### February 26, 2016

## Leverage and Interest Rate Risk

**Center for Commercial Agriculture****Purdue University**

** farmdoc daily (6):**

**38**

Recommended citation format: Langemeier, M. "Leverage and Interest Rate Risk." *farmdoc daily *(6):38, Department of Agricultural and Consumer Economics, University of Illinois at Urbana-Champaign, February 26, 2016.

Permalink: http://farmdocdaily.illinois.edu/2016/02/leverage-and-interest-rate-risk.html

Financial risk is incurred when a farm borrows money to purchase assets or operate the farm. Financial risk is caused by uncertainty pertaining to interest rates, lending relationships, changes in market value of assets used as collateral, and cash flow used to repay debt. Financial risk is often inter-related with other sources of risk, particularly production and technical, and price and market risk. For instance, when production and/or prices are relatively low, a farm is going to have more difficulty repaying loans and the market value of assets is likely going to soften and perhaps even decline in value.

Managing financial risk is an extremely broad topic. Sub-topics would include managing capital structure (i.e., mix of debt and equity capital), examining the relationship between financial leverage and risk, using credit reserves, liquidation costs or converting risky assets to cash, using self-liquidating loans, and managing changes in interest rates. The discussion below focuses on the relationship between leverage and interest rate risk. A previous article (*farmdoc daily* February 12, 2016) discussed a related topic, the relationship between leverage and financial risk.

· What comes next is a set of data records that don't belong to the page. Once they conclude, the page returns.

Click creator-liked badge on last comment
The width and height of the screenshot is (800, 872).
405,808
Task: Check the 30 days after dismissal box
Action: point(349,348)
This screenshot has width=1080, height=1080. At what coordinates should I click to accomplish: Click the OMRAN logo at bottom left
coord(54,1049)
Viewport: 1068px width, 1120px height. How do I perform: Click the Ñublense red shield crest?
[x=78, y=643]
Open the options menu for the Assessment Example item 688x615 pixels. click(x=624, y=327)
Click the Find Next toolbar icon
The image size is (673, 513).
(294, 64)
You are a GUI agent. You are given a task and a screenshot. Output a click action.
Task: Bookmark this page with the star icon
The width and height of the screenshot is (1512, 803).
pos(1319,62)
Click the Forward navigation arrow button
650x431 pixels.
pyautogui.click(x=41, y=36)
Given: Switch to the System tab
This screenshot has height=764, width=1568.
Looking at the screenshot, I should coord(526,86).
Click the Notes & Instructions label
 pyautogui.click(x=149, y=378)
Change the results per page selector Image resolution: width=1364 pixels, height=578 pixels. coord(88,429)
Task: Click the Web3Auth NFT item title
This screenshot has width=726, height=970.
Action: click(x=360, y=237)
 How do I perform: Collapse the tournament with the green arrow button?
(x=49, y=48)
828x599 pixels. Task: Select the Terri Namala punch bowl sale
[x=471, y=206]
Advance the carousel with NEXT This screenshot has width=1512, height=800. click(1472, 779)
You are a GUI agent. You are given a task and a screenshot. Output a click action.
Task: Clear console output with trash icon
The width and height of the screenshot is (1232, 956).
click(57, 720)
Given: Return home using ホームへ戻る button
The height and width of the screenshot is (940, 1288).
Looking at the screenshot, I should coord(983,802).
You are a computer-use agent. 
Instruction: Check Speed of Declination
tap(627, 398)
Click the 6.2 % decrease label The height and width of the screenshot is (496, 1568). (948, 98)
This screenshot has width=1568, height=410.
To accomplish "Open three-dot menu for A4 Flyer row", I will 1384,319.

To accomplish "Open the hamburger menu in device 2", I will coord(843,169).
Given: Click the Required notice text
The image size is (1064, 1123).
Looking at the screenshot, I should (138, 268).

Changes in interest rates impact the expected rate of growth of equity. Two case farms (Farmer A and Farmer B) are used to illustrate the sensitivity of the growth rate of equity to changes in net returns and interest rates. Both farms have total assets of $2,000,000; family living expenses of $75,000; and face a 25 percent tax rate on farm income (income tax and social security tax). The farms differ by their debt structure. Farmer A has a debt to asset ratio of 25 percent while Farmer B has a debt to asset ratio of 50 percent.

Before examining the sensitivity of the growth rate of equity to changes in net returns and interest rates, we first need to illustrate how the growth rate of equity is computed. Table 1 illustrates the computation of the growth rate of equity for Farmer A under a scenario in which the net income on assets (net income divided by total assets) is 10 percent and the interest rate is 5 percent. Under these conditions, net income on assets is $200,000; after-tax income is $131,250; addition to retained earnings (i.e., the growth in equity measured in dollars) is $56,250; and the growth rate of equity is 3.75 percent.

Table 2 illustrates the sensitivity of the growth rate of equity to changes in net income on assets and interest rates. In this table, r is net income divided by total assets and i is the interest rate. A relatively large increase in interest rates is used for illustrative purposes. Three levels of net income on assets are presented. The highest rate (r = 0.15) represents rates earned by farms in the top quartile in terms of financial performance. The median rate (r = 0.10) represents an average long-term rate of return. The lowest rate (r = 0.05) represents a below average long-term rate of return. The lowest rate was typical of rates of return from 2000 to 2006, while the median rate is typical of the period from 2007 to 2013. The lowest rate also conveys typical rates of return from 2014 on. The conceptual framework in table 1 was used to compute the growth rate of equity. It is important to note that the debt to asset ratio varied between the two farms. Asset levels, tax rates, and family living expenses were assumed to be the same for each farm.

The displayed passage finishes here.